Fiddler is a great web debugger for web developers of any platform. ELMAH is great for error logging in ASP.NET apps. Both are practically must-have tools for any ASP.NET developer. So how about combining them to debug ASP.NET errors more easily?
Here's a module that sends a SAZ file attached to all ELMAH mails. If you're not familiar with Fiddler, SAZ stands for Session Archive Zip, it's basically a ZIP file containing raw HTTP request/responses. After installing this module, a sample ELMAH mail might look like this:
See the last attachment? It's our SAZ file, click on it to open it with Fiddler:
The SAZ is password-protected since the HTTP form might have sensitive information. Enter the password and you can see the request:
Now you can edit the request from Fiddler, change the host to your local instance of the website and then replay the request to reproduce the error:
Configuration is very easy: just register the ElmahMailSAZModule after ELMAH's ErrorMailModule. You can optionally supply a configuration, e.g.:
<configuration> <configSections> <sectionGroup name="elmah"> <section name="errorMail" requirePermission="false" type="Elmah.ErrorMailSectionHandler, Elmah"/> <section name="errorMailSAZ" requirePermission="false" type="ElmahFiddler.ElmahMailSAZModule, ElmahFiddler"/> </sectionGroup> </configSections> <elmah> <errorMailSAZ> <password>bla</password> <exclude> <url>default</url> <url>blabla</url> </exclude> </errorMailSAZ> <errorMail from="pepe@gmail.com" to="pepe@gmail.com" subject="ERROR From Elmah:" async="false" smtpPort="587" useSsl="true" smtpServer="smtp.gmail.com" userName="pepe@gmail.com" password="pepe" /> </elmah> ...
This will apply the password "bla" to the SAZ files, and NOT create any SAZ for any requests that match (regex) "default" or "blabla". The latter is useful to prevent potentially huge SAZ files coming from requests with file uploads.
Caveats:
- Requires async="false" on the mail module, since it needs access to the current HttpContext.
- Does not include the HTTP response.
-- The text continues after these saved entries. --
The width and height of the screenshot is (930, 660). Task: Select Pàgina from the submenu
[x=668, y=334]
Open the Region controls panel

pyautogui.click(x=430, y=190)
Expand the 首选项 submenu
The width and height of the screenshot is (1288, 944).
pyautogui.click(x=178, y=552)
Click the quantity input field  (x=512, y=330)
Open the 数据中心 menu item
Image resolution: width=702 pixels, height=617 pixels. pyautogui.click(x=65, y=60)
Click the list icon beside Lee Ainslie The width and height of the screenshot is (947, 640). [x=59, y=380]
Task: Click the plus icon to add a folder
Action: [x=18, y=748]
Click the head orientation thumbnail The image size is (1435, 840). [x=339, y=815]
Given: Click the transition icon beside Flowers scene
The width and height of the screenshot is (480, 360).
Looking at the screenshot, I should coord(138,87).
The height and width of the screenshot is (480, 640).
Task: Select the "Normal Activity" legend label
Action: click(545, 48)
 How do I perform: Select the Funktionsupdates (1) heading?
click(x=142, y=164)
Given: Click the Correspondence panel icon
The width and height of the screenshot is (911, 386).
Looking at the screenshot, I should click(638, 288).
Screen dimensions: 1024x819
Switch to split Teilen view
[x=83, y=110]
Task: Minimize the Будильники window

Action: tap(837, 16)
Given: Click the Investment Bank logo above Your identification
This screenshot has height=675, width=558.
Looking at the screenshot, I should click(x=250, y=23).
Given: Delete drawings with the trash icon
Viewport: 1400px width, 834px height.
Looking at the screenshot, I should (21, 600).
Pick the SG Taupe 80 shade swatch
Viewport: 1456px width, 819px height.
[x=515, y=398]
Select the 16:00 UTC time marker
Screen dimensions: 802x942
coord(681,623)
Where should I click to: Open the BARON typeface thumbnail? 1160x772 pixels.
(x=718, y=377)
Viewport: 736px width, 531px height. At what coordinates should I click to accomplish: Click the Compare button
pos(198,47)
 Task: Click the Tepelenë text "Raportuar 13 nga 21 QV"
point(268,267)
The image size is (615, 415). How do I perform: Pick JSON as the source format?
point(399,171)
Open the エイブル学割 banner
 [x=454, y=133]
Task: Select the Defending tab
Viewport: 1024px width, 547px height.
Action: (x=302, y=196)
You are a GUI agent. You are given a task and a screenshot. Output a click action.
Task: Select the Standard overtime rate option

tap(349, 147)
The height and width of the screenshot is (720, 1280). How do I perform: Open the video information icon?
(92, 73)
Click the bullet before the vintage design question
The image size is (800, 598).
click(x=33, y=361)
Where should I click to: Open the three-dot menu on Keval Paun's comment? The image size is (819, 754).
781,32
This could be implemented using Response.Filter, but I'm not sure it's worth it.
I'm also playing with the idea of keeping a trace of all the requests in a user session, in order to reproduce more complex scenarios (SAZ files can accomodate multiple requests). This would place a considerable load on the server though, and the resulting SAZ file could get quite big.
Source code is here. It's a VS2010 / .NET 4.0 solution.
Kudos to Eric Lawrence for recently implementing SAZ support in FiddlerCore, without it this wouldn't be possible.